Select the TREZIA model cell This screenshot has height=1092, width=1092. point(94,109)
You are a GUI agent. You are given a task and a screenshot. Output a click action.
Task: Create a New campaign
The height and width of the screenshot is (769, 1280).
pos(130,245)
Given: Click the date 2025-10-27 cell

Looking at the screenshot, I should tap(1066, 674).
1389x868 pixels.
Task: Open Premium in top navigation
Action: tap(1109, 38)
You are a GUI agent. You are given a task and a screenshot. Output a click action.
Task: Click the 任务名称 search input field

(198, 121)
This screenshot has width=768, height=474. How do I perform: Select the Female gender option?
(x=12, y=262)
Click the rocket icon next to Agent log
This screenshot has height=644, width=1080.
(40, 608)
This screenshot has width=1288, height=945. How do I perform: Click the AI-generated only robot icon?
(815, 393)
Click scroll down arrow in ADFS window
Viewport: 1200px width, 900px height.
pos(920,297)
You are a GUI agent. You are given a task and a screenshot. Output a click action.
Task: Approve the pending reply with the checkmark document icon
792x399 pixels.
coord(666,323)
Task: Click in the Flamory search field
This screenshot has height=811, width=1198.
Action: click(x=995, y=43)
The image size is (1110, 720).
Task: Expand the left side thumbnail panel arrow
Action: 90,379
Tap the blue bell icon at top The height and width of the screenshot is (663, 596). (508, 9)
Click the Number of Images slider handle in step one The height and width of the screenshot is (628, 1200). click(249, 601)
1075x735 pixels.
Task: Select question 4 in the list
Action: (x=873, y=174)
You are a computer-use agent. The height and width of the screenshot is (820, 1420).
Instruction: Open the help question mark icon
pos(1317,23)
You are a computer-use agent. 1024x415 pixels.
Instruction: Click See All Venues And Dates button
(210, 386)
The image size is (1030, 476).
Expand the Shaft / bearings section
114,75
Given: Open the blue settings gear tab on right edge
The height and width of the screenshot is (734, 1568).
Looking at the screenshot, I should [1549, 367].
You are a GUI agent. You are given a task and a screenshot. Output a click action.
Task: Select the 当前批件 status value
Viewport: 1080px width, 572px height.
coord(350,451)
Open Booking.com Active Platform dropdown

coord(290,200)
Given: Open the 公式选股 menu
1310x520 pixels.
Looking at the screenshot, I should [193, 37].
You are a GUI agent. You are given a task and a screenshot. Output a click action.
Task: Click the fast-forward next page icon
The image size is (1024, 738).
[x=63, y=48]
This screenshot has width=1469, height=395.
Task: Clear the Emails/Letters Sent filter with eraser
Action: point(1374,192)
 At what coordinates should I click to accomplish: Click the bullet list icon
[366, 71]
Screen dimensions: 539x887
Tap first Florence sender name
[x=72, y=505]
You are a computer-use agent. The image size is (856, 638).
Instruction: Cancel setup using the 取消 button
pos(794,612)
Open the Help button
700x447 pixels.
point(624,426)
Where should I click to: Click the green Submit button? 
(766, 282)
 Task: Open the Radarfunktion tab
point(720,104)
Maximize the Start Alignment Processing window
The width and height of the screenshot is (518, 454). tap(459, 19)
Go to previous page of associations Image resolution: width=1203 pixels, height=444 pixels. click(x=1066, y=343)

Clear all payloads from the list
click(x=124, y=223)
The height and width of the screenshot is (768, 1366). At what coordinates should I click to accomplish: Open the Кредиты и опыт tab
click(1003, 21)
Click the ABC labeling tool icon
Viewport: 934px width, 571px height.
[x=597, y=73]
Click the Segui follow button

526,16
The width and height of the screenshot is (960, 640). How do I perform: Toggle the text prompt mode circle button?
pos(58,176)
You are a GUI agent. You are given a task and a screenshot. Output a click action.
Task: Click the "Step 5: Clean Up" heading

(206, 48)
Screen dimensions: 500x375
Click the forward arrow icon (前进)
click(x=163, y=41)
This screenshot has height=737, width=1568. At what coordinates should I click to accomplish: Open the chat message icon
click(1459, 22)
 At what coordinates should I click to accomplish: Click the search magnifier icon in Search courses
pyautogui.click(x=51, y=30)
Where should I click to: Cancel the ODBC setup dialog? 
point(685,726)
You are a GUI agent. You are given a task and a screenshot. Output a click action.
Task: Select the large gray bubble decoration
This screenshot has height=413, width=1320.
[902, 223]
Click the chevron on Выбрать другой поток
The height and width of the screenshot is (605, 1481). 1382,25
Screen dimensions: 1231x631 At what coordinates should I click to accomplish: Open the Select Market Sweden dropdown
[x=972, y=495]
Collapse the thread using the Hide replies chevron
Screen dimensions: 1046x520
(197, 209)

§ EXERCISE DETAILS:
Go through the records above and copy each line exactly.

§ TASK RESPONSE:
Select the TREZIA model cell This screenshot has height=1092, width=1092. point(94,109)
You are a GUI agent. You are given a task and a screenshot. Output a click action.
Task: Create a New campaign
The height and width of the screenshot is (769, 1280).
pos(130,245)
Given: Click the date 2025-10-27 cell

Looking at the screenshot, I should tap(1066, 674).
1389x868 pixels.
Task: Open Premium in top navigation
Action: tap(1109, 38)
You are a GUI agent. You are given a task and a screenshot. Output a click action.
Task: Click the 任务名称 search input field

(198, 121)
This screenshot has width=768, height=474. How do I perform: Select the Female gender option?
(x=12, y=262)
Click the rocket icon next to Agent log
This screenshot has height=644, width=1080.
(40, 608)
This screenshot has width=1288, height=945. How do I perform: Click the AI-generated only robot icon?
(815, 393)
Click scroll down arrow in ADFS window
Viewport: 1200px width, 900px height.
pos(920,297)
You are a GUI agent. You are given a task and a screenshot. Output a click action.
Task: Approve the pending reply with the checkmark document icon
792x399 pixels.
coord(666,323)
Task: Click in the Flamory search field
This screenshot has height=811, width=1198.
Action: click(x=995, y=43)
The image size is (1110, 720).
Task: Expand the left side thumbnail panel arrow
Action: 90,379
Tap the blue bell icon at top The height and width of the screenshot is (663, 596). (508, 9)
Click the Number of Images slider handle in step one The height and width of the screenshot is (628, 1200). click(249, 601)
1075x735 pixels.
Task: Select question 4 in the list
Action: (x=873, y=174)
You are a computer-use agent. The height and width of the screenshot is (820, 1420).
Instruction: Open the help question mark icon
pos(1317,23)
You are a computer-use agent. 1024x415 pixels.
Instruction: Click See All Venues And Dates button
(210, 386)
The image size is (1030, 476).
Expand the Shaft / bearings section
114,75
Given: Open the blue settings gear tab on right edge
The height and width of the screenshot is (734, 1568).
Looking at the screenshot, I should [1549, 367].
You are a GUI agent. You are given a task and a screenshot. Output a click action.
Task: Select the 当前批件 status value
Viewport: 1080px width, 572px height.
coord(350,451)
Open Booking.com Active Platform dropdown

coord(290,200)
Given: Open the 公式选股 menu
1310x520 pixels.
Looking at the screenshot, I should [193, 37].
You are a GUI agent. You are given a task and a screenshot. Output a click action.
Task: Click the fast-forward next page icon
The image size is (1024, 738).
[x=63, y=48]
This screenshot has width=1469, height=395.
Task: Clear the Emails/Letters Sent filter with eraser
Action: point(1374,192)
 At what coordinates should I click to accomplish: Click the bullet list icon
[366, 71]
Screen dimensions: 539x887
Tap first Florence sender name
[x=72, y=505]
You are a computer-use agent. The image size is (856, 638).
Instruction: Cancel setup using the 取消 button
pos(794,612)
Open the Help button
700x447 pixels.
point(624,426)
Where should I click to: Click the green Submit button? 
(766, 282)
 Task: Open the Radarfunktion tab
point(720,104)
Maximize the Start Alignment Processing window
The width and height of the screenshot is (518, 454). tap(459, 19)
Go to previous page of associations Image resolution: width=1203 pixels, height=444 pixels. click(x=1066, y=343)

Clear all payloads from the list
click(x=124, y=223)
The height and width of the screenshot is (768, 1366). At what coordinates should I click to accomplish: Open the Кредиты и опыт tab
click(1003, 21)
Click the ABC labeling tool icon
Viewport: 934px width, 571px height.
[x=597, y=73]
Click the Segui follow button

526,16
The width and height of the screenshot is (960, 640). How do I perform: Toggle the text prompt mode circle button?
pos(58,176)
You are a GUI agent. You are given a task and a screenshot. Output a click action.
Task: Click the "Step 5: Clean Up" heading

(206, 48)
Screen dimensions: 500x375
Click the forward arrow icon (前进)
click(x=163, y=41)
This screenshot has height=737, width=1568. At what coordinates should I click to accomplish: Open the chat message icon
click(1459, 22)
 At what coordinates should I click to accomplish: Click the search magnifier icon in Search courses
pyautogui.click(x=51, y=30)
Where should I click to: Cancel the ODBC setup dialog? 
point(685,726)
You are a GUI agent. You are given a task and a screenshot. Output a click action.
Task: Select the large gray bubble decoration
This screenshot has height=413, width=1320.
[902, 223]
Click the chevron on Выбрать другой поток
The height and width of the screenshot is (605, 1481). 1382,25
Screen dimensions: 1231x631 At what coordinates should I click to accomplish: Open the Select Market Sweden dropdown
[x=972, y=495]
Collapse the thread using the Hide replies chevron
Screen dimensions: 1046x520
(197, 209)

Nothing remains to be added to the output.